Trusted Operating Systems

A trusted operating system (trusted OS) can be defined as one that has implemented sufficient controls to support multilevel security. Multilevel security provides the OS with the ability to process and handle information at different security levels. At the very least, this granularity may mean that you can process data as a user or as root or administrator. Trusted OSs must be tested to demonstrate evidence of correctness to meet specific standards. These standards require the trusted OS to have undergone testing and validation. Testing offers the OS vendor a way to promote the features of the system. Testing allows the buyer to verify the system and to check that the OS performs in the manner the vendor claims.

Trusted operating systems extend beyond software and have to take into consideration the hardware on which they reside. This is the purpose of the trusted computer base. The trusted computer base (TCB) is the sum of all of the protection mechanisms within a computer, and it is responsible for enforcing the security policy. This includes hardware, software, controls, and processes.

The following documents are some of the guidelines used to validate a trusted OS:

  • Trusted Computer System Evaluation Criteria (TCSEC)

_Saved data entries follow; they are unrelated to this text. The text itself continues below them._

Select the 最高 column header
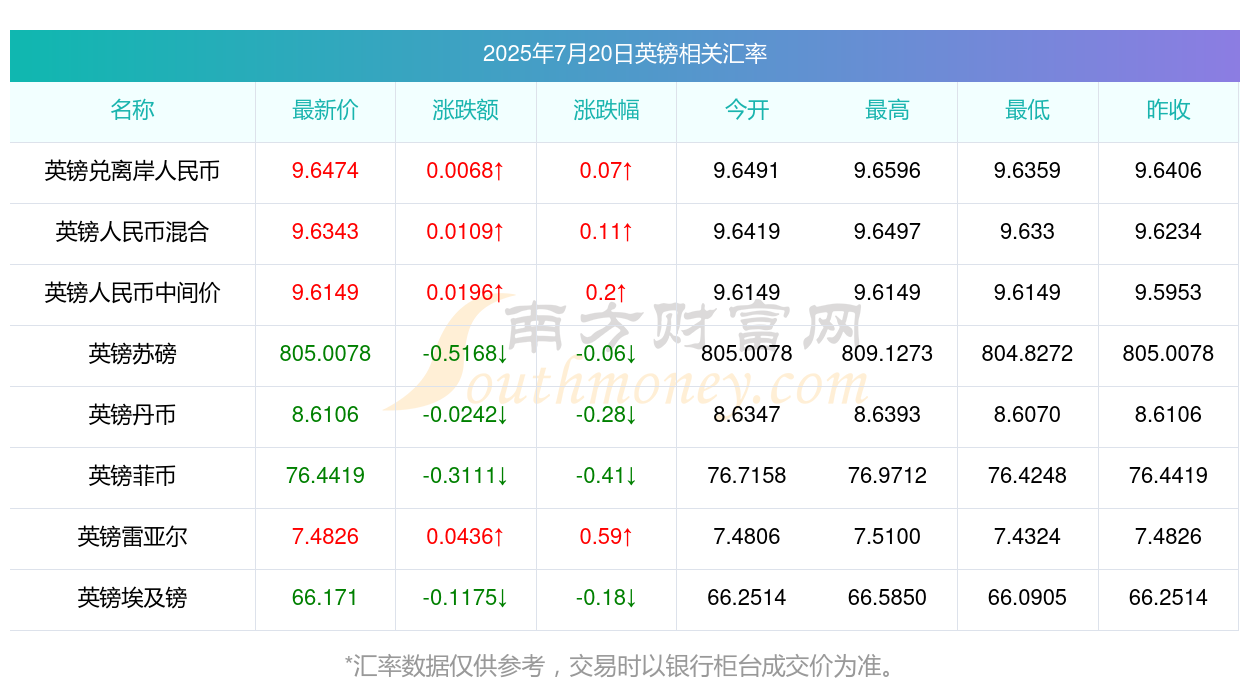The image size is (1250, 698). click(x=887, y=111)
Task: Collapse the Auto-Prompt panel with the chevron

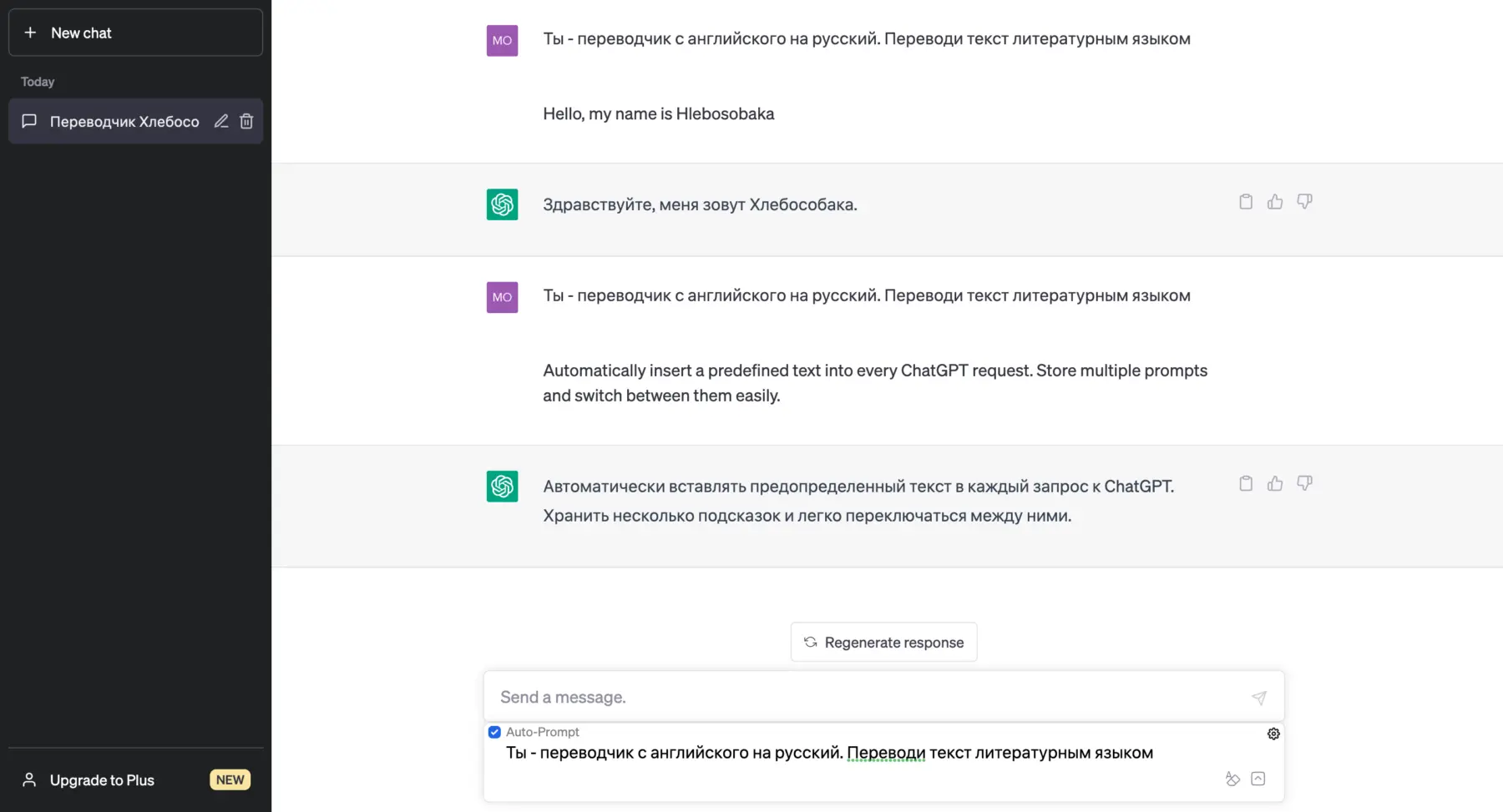Action: click(1259, 778)
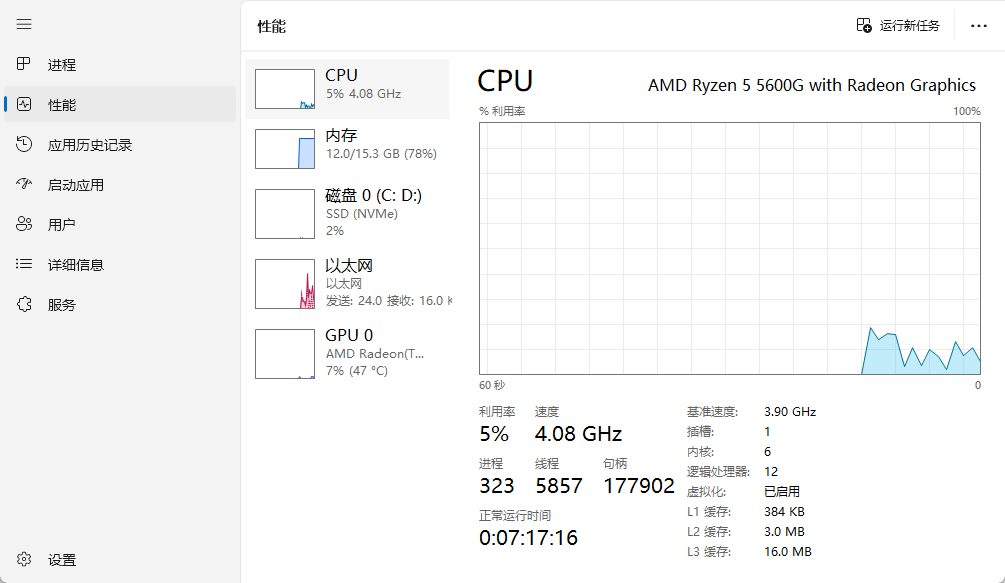The height and width of the screenshot is (583, 1005).
Task: Click the hamburger navigation menu icon
Action: [x=24, y=24]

    One of the original trusted OS testing standards was the Trusted Computer System Evaluation Criteria (TCSEC). TCSEC, also known as the Orange Book, was developed to evaluate stand-alone systems. It actually has been deprecated and has long ago been replaced by the Common Criteria, but it deserves mention as it was one of the first trusted OS testing standards. Its basis of measurement is confidentiality. It was designed to rate systems and place them into one of four categories:

    • A: Verified Protection An A-rated system is the highest security division.
    • B: Mandatory Security A B-rated system has mandatory protection of the TCB.
    • C: Discretionary Protection A C-rated system provides discretionary protection of the TCB.
    • D: Minimal Protection A D-rated system fails to meet any of the standards of A, B, or C, and basically it has no security controls.
  • Information Technology Security Evaluation Criteria Information Technology Security Evaluation Criteria (ITSEC) was another early standard developed in the 1980s and first published in May 1990. It was designed to meet the needs of the European market. ITSEC examines the confidentiality, integrity, and availability of an entire system. It was unique in that it was the first standard to unify markets and bring all of Europe under one set of guidelines. The evaluation is actually divided into two parts: one part evaluates functionality, and the other part evaluates assurance. There are 10 functionality (F) classes and 7 assurance (E) classes. Assurance classes rate the effectiveness and correctness of a system.
  • Common Criteria The International Organization for Standardization (ISO) created Common Criteria (ISO 15408) to be a global standard that built on TCSEC, ITSEC, and others. Common Criteria essentially replaced ITSEC. Common Criteria examined different areas of the trusted OS, including physical and logical controls, startup and recovery, reference mediation, and privileged states. Common Criteria categorizes assurance into one of eight increasingly strict levels of assurance. These are referred to as evaluation assurance levels (EALs). EALs provide a specific level of confidence in the security functions of the system being analyzed. The seven levels of assurance are as follows:
    • EAL 1: Functionality tested
    • EAL 2: Structurally tested
    • EAL 3: Methodically checked and tested
    • EAL 4: Methodically designed, tested, and reviewed
    • EAL 5: Semi-formally designed and tested
    • EAL 6: Semi-formally verified, designed, and tested
    • EAL 7: Formally verified, designed, and tested

Regardless of how it is tested or which specific set of criteria is used, a trusted OS includes the following basic attributes:

  • Hardware Protection A trusted OS must be designed from the ground up. Secure hardware is the beginning.
  • Long-Term Protected Storage A trusted OS must have the ability to offer protected storage that lasts across power cycles and other events.
  • Isolation A trusted OS must be able to isolate programs. It must be able to keep program A from accessing information from program B.
  • Separation of User Processes from Supervisor Processes User and supervisor functions must be separated.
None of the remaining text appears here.